How Will the Test Feel?
Most women describe drinking the glucose liquid as an experience like drinking a sweet flat soda without the bubbles. Some women experience nausea or lightheadedness. Serious side effects are very uncommon.
What does the result mean?
Normal results: blood sugar is equal or less than 140mg/dL one hour after drinking the liquid. A normal result usually indicates that you do NOT have gestational diabetes. If your blood glucose level is higher than 140mg/dL you will be asked to come back and do a Step Two GTT test.
Two out of three women who go on to take the step Two GTT do NOT have gestational diabetes.
SYMPTOMS OF GESTATIONAL DIABETES
Besides higher glucose levels in the blood and or urine in the mother some symptoms of gestational diabetes are :
- increased hunger or thirst
- frequent urination (outside of the normal increase in urination during pregnancy)
- Increase in blood pressure
- frequent vaginal monilial infections
- dry mouth
- fatigue which may be difficult to evaluate because many women are tired during pregnancy
WHO AND WHAT CIRCUMSTANCES MAY PUT A WOMAN AT RISK FOR GESTATIONAL DIABETES?
- obese women who are not active
- previous pregnancy with high glucose levels or gestational diabetes
- a baby with macro
- previous toxemia during a pregnancy
- women who were large babies themselves (over 9 lbs or 4.08 kg)
- having a previous large baby, also known as macrosomia,
- excessive amniotic fluid, repeated urinary infections
How might having gestational diabetes affect you or your unborn baby?
If you have gestational diabetes most of the time it goes away after you have the baby.
If not treated gestational diabetes can cause complications both during the pregnancy and possibly after. Having gestational diabetes increases the risk of the mother developing high blood pressure of preeclampsia. If a woman gets gestational diabetes during her pregnancy is she more likely to get diabetes later on.
Babies whose mothers have gestational diabetes have a greater chance of being bigger and therefore have a higher incidence of Cesarean Section or shoulder dystocia at birth.
Please check out www.marchofdimes.org gestational diabetes for further information.
The good news is that in this day and age virtually all potential risks associated with gestational diabetes can be eliminated with scrupulous control of blood sugar levels. Treatment centers around control of blood sugar levels equal to those of pregnant women who do not have gestational diabetes.
You may have to watch your diet more, rest more, especially during the third trimester.
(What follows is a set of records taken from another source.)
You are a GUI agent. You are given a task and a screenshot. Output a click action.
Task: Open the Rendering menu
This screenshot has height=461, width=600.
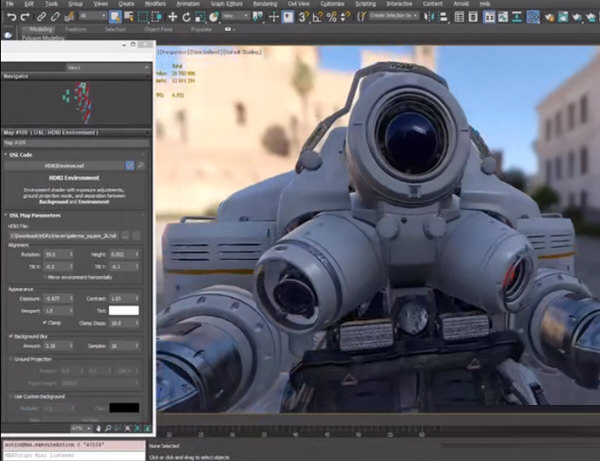(265, 4)
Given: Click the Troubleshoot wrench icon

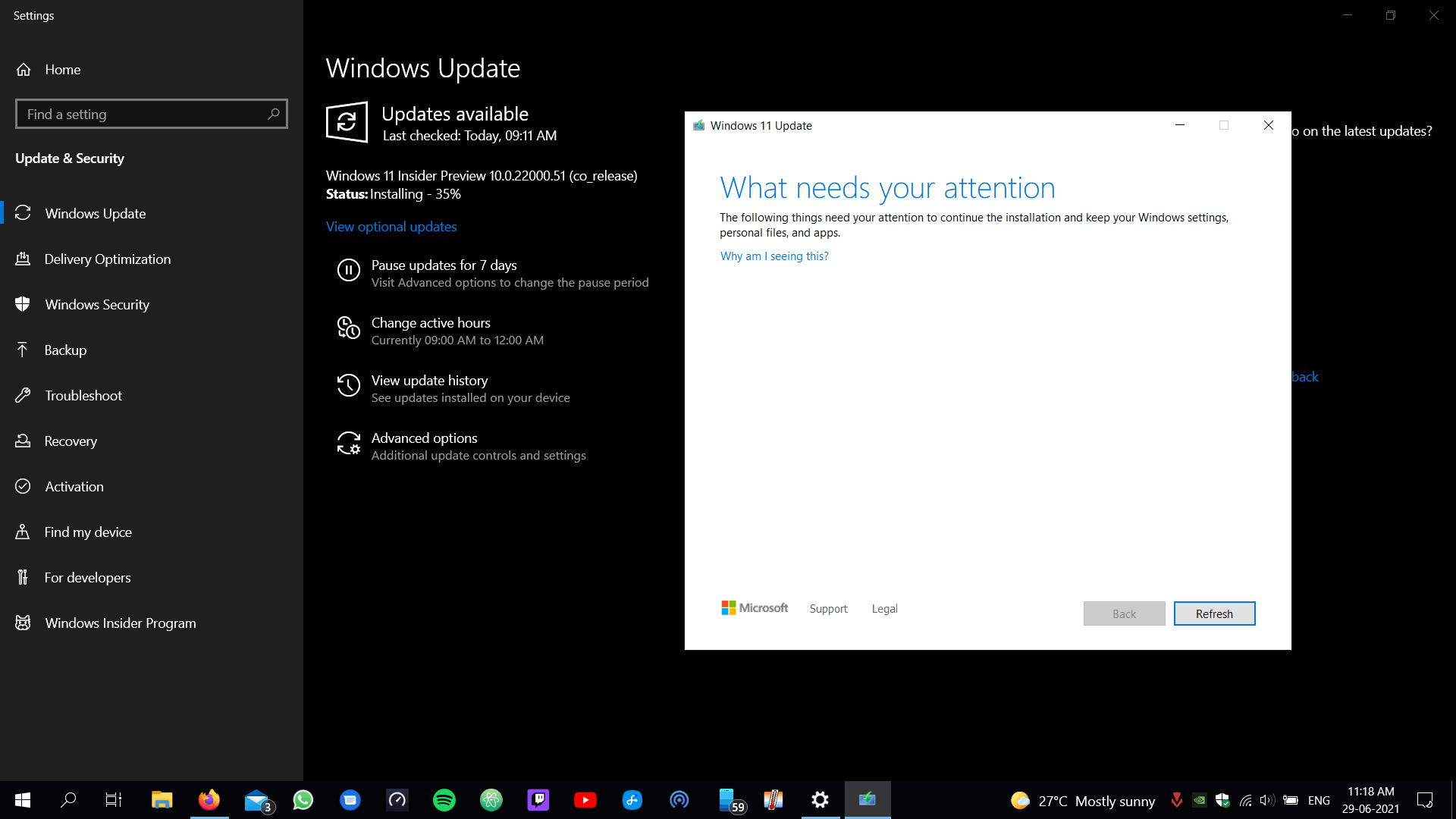Looking at the screenshot, I should 23,395.
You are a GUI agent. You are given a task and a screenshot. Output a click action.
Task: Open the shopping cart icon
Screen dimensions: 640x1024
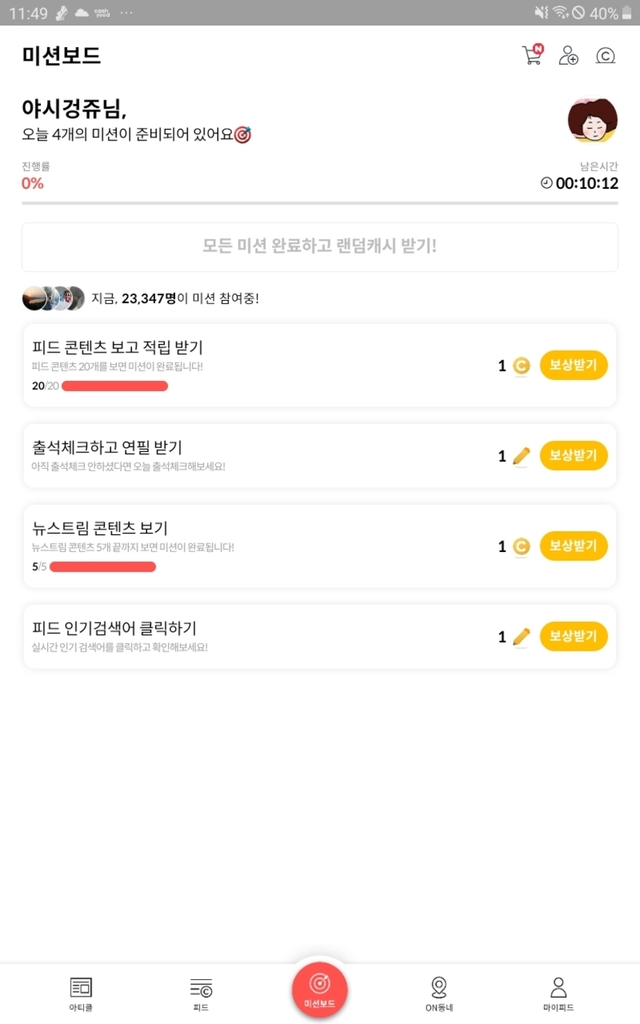[x=532, y=55]
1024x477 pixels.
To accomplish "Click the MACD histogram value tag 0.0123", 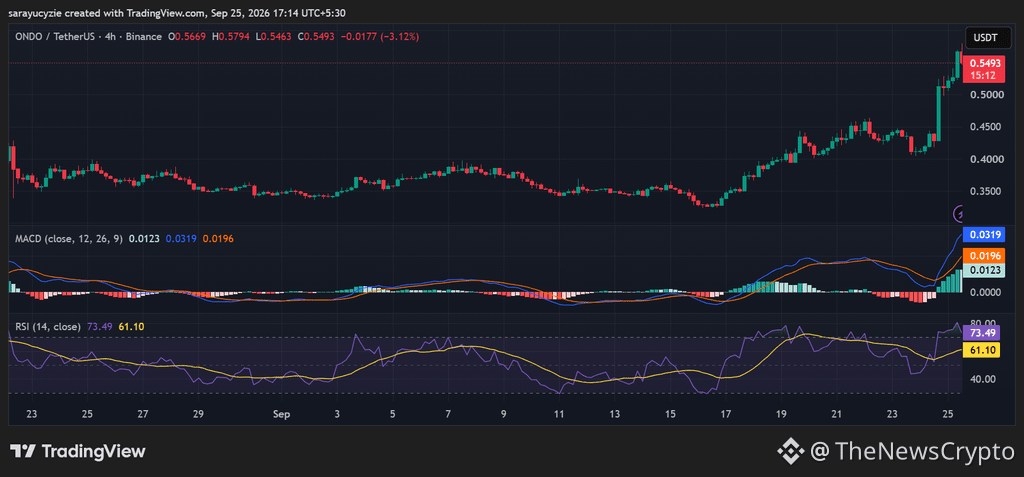I will coord(982,270).
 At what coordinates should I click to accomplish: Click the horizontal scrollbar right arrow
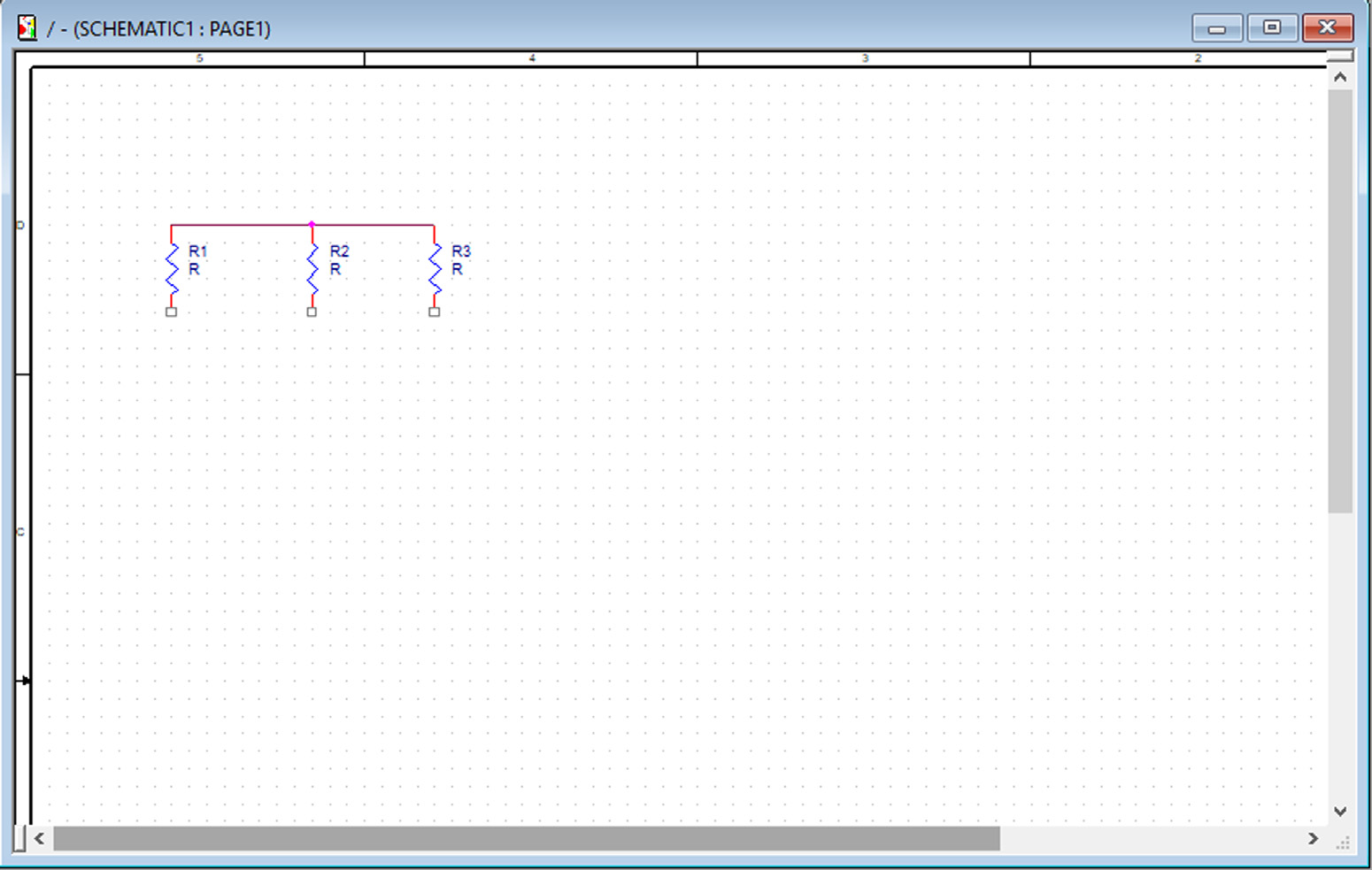[1313, 838]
You may need to exercise daily.
Some mothers have to test their blood sugar levels daily by pricking their finger and monitoring with a handheld machine and possible insulin injections.
Unlike the past, today a mother with gestational diabetes has almost as good a chance of coming through her pregnancy and birth as any other mother and her baby. Sticking to the treatment is important. If you have higher than normal levels of glucose in your urine or blood you need to take care of yourself for your own safety and the sake of your unborn child.